**WHAT THE TASK ASKS:**
Render the records as a JSON list of strings, one string per line, from the start of the records through the line containing "Action: (x=463, y=495)", inclusive. Leave out blank lines.

+ + + + +

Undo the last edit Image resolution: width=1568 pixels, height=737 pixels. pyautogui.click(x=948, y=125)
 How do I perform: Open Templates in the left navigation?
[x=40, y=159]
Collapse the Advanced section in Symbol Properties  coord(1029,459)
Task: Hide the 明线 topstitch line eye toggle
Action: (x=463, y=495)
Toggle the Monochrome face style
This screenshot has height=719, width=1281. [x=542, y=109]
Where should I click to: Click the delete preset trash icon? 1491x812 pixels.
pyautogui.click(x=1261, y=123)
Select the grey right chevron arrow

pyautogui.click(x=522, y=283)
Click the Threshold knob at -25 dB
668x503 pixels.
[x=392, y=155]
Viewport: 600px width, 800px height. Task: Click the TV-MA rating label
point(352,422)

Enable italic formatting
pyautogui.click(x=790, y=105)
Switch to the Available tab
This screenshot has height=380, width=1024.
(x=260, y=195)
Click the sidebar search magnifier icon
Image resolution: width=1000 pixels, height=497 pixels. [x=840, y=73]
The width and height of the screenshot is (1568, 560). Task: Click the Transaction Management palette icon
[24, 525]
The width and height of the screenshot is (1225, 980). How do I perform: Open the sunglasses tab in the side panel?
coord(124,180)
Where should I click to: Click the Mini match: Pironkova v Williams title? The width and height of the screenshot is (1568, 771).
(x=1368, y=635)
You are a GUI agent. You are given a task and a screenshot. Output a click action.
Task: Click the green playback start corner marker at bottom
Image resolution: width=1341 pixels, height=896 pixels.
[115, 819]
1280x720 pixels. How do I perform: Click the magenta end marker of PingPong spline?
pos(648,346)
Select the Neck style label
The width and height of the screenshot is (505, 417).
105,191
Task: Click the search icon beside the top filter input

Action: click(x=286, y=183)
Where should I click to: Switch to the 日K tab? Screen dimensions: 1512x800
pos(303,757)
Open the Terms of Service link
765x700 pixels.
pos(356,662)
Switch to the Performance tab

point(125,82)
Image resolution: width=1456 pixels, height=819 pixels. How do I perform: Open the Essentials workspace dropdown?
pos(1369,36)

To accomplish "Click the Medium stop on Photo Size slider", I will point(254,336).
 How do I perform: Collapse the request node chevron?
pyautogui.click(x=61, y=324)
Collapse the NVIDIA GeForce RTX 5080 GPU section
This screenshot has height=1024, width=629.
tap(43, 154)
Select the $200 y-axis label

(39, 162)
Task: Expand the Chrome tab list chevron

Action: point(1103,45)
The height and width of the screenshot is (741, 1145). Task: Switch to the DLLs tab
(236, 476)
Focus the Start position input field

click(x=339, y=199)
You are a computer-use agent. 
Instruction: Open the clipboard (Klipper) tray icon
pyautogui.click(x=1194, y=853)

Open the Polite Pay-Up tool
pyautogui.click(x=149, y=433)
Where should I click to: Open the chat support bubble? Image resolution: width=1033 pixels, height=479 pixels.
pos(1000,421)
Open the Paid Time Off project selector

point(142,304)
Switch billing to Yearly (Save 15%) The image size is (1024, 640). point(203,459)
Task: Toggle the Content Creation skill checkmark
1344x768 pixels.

+ + + + +

**ANSWER BELOW:**
[
  "Undo the last edit Image resolution: width=1568 pixels, height=737 pixels. pyautogui.click(x=948, y=125)",
  " How do I perform: Open Templates in the left navigation?",
  "[x=40, y=159]",
  "Collapse the Advanced section in Symbol Properties  coord(1029,459)",
  "Task: Hide the 明线 topstitch line eye toggle",
  "Action: (x=463, y=495)"
]